Challenge A:
In the text on Hatteras Inlet, what does Bern Anderson say the operation marked?

# # # # #

In spite of this complaint, Catton admits that Hatteras Inlet “did set a pattern, and important results would grow from it.” 22 These included additional Army-Navy operations against the Confederate coast at such places as Port Royal, Roanoke Island, and New Bern. Indeed, the Roanoke Island operation would actually attack through Hatteras Inlet. Furthermore, Hatteras Inlet fueled the imagination of Army of the Potomac commander Major General George McClellan who would query Colonel Hawkins about the Army-Navy concept’s applicability for what would eventually become McClellan’s Virginia Peninsula Campaign. 23 Indeed, Hatteras Inlet had set a pattern for much bigger things to come. In the words of Bern Anderson, it marked the very “birth of joint action.” 24

Endnotes

Hatteras Inlet: The Pattern is Formed


1 Virgil Jones, vol I, 197.

2 Foote, vol 1, 115; Philip Van Doren Stern, The Confederate Navy: A Pictorial History, (Garden City, NJ: Doubleday & Company, 1962), 51; and Chaitin, 16.

3 Virgil Jones, vol I, 193-197 and Van Doren Stern, 51.

4 Foote, vol 1, 115.

# # # # #

Challenge B:
Update the listing from its first line through the line containing "Open the Schedule for", replacing "screenshot" with "screen image" and leaving everything else unchanged. Return only those lines.

[Records from a dataset]
# # # # #

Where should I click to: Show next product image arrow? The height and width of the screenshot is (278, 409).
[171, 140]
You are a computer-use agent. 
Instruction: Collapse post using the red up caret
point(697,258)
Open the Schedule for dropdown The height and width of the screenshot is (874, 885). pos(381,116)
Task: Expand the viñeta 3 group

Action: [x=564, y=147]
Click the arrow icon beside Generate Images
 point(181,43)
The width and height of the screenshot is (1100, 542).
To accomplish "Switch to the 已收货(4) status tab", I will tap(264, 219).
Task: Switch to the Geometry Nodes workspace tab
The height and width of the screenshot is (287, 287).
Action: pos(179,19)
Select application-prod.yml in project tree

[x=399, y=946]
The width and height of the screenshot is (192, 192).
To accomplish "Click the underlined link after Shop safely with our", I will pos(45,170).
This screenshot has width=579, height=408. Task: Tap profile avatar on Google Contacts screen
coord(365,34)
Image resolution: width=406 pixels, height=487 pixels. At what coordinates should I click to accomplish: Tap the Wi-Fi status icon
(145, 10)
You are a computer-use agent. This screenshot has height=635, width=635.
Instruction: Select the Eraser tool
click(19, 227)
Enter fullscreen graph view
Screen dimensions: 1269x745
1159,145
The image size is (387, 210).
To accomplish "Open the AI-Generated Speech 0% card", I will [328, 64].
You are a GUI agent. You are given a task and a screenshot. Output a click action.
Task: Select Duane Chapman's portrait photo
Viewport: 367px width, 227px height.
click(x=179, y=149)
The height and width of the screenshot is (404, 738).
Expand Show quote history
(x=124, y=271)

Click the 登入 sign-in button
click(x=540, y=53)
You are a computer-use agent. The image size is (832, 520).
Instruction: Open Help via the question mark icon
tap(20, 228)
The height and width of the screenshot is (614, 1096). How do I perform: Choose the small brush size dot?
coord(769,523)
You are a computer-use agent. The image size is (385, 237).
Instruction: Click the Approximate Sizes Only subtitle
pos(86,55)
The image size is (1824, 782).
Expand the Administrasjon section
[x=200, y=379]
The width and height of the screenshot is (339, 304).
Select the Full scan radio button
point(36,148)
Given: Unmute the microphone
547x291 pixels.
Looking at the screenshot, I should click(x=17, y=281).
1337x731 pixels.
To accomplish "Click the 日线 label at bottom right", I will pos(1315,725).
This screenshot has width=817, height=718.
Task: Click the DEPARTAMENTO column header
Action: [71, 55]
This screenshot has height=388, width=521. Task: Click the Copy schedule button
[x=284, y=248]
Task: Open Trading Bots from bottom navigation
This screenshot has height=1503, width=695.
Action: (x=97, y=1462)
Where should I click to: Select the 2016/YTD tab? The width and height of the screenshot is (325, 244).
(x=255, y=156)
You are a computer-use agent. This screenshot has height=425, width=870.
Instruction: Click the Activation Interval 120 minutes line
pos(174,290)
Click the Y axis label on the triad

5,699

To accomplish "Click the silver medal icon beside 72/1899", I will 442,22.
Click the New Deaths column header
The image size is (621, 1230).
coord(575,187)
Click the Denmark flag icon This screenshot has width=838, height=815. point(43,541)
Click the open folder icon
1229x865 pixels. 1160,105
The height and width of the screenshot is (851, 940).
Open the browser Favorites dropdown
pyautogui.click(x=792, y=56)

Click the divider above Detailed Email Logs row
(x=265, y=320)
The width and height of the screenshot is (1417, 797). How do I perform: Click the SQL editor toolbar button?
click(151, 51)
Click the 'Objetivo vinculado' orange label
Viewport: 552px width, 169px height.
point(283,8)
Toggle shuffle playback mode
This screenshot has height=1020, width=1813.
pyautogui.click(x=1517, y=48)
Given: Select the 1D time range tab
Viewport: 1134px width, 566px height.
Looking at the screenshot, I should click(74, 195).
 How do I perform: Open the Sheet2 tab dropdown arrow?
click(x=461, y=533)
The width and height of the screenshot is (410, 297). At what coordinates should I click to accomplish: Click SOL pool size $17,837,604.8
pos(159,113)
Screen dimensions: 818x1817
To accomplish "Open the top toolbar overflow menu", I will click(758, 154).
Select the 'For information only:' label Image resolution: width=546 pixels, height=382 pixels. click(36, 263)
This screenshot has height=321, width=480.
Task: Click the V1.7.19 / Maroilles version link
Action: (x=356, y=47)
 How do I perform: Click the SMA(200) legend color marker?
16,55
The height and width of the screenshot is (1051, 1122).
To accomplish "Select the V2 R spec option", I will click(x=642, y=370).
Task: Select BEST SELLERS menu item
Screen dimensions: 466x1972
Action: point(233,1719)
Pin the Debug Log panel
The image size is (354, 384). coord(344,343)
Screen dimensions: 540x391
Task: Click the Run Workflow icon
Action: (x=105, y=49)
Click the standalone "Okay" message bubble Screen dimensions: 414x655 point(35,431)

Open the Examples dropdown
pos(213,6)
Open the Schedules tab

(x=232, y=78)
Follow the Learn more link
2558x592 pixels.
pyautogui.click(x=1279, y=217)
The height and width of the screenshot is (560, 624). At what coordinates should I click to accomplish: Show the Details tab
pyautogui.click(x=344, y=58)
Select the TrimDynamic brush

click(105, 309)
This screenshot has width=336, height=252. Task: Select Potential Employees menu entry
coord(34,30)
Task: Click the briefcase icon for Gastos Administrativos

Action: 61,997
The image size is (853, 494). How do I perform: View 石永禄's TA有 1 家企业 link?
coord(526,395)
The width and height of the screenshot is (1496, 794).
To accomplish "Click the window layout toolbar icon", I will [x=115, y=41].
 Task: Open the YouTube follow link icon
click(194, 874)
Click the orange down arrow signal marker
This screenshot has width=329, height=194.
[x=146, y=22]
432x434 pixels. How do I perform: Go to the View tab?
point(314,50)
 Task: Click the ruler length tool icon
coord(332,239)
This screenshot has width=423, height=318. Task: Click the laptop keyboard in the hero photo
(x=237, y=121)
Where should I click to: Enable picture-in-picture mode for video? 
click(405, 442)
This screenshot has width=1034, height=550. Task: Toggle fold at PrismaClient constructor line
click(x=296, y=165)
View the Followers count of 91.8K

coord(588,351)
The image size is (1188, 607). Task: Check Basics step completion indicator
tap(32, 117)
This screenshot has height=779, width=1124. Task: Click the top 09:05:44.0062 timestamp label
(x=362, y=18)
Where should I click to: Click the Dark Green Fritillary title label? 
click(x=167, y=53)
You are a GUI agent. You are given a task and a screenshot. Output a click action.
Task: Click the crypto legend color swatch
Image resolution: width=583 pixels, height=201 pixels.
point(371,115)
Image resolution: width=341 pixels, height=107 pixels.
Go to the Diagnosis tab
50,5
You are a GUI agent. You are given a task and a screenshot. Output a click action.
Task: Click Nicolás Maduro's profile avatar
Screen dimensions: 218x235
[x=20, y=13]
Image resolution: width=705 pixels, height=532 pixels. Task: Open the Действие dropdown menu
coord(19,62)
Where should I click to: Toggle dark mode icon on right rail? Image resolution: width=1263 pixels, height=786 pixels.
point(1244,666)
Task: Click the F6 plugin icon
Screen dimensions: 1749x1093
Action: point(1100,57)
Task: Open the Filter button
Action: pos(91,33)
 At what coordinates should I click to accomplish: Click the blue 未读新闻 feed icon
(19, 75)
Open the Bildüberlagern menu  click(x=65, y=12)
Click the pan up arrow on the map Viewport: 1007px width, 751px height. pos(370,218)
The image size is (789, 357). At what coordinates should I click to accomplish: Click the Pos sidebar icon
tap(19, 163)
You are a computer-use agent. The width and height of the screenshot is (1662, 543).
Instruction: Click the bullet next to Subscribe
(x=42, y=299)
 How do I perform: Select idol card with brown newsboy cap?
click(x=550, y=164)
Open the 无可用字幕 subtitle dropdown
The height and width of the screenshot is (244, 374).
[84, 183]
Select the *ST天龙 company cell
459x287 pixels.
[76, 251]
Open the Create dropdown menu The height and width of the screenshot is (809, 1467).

# # # # #

Written response A:
It marked the very "birth of joint action."

Written response B:
Where should I click to: Show next product image arrow? The height and width of the screen image is (278, 409).
[171, 140]
You are a computer-use agent. 
Instruction: Collapse post using the red up caret
point(697,258)
Open the Schedule for dropdown The height and width of the screen image is (874, 885). pos(381,116)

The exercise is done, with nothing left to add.